The Assemblyman took a tour around his district witnessing firsthand numerous deceptive parking signs that call for motorists to pay meters on Sundays. “It must be unconscionable for anyone in government to know that hardworking taxpaying families are being misled to fill up the city’s coffers on Sundays,” said Colton in his letter to Weinshall. “…It appears that the Department of Transportation has either forgotten or not acted fast enough in correcting parking meter signs that still deceptively instruct motorists to pay the meter on Sundays”, Colton went on to say.
The Brooklyn lawmaker is fuming over the slow effort, or lack thereof, on the part of the DOT in not amending parking signs to correspond to a law passed by the New York City Council banning the use of parking meters on Sundays. In October of 2005, the City Council voted overwhelmingly in favor of banning the use of parking meters on Sundays. The law came into effect the following month in November.
Colton notes that one of the main reasons the City Council passed such a law was the issue of Sunday worshippers having to run back and forth in and out of their respective religious services to feed parking meters. “I personally traveled to locations along Avenue U and 86th Street, both high volume shopping areas that are also near churches, and saw numerous incorrect and deceptive parking meter signs,” charged the legislator.
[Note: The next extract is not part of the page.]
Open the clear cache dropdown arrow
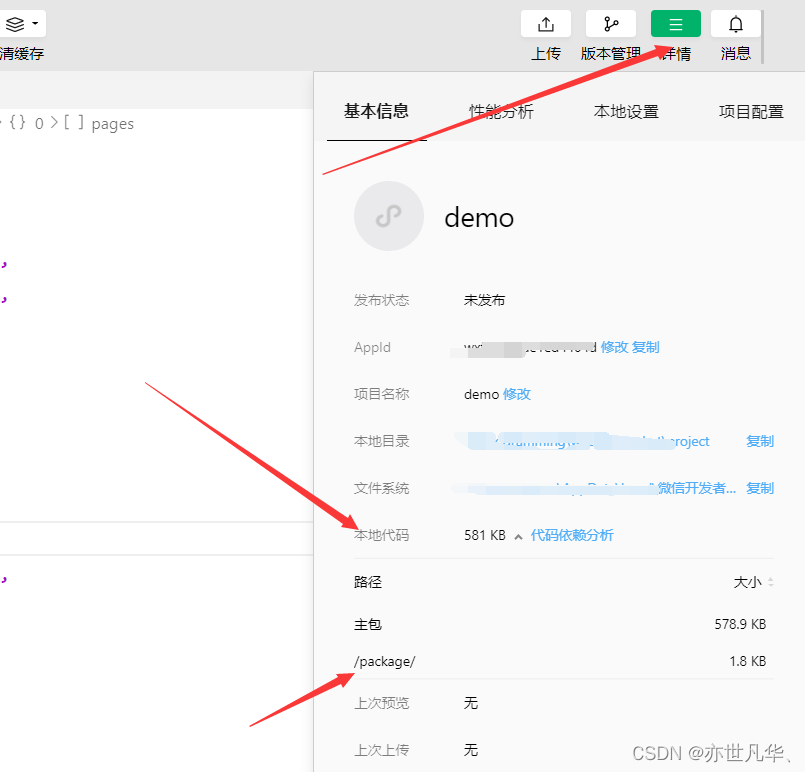 pyautogui.click(x=36, y=23)
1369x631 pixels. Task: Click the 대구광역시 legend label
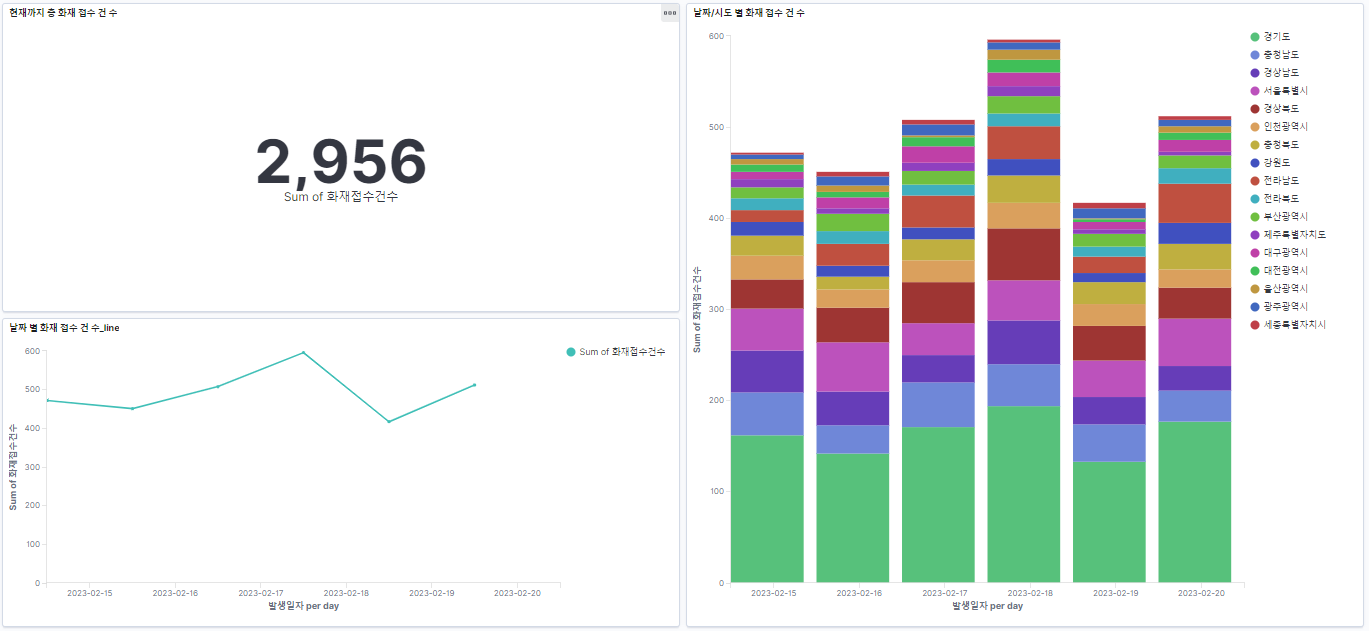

The Assemblyman points out that many New Yorkers may not even be aware of the City Council’s actions and continue to mistakenly feed the parking meters on Sundays. Colton believes that the pattern of deceptive signs in Bensonhurst and Gravesend represents a troubling trend across the entire city.
Colton is demanding swift action on the part of the DOT in correcting the signs and also offered to take DOT Commissioner Weinshall on a tour around his district showing her the flawed parking signs.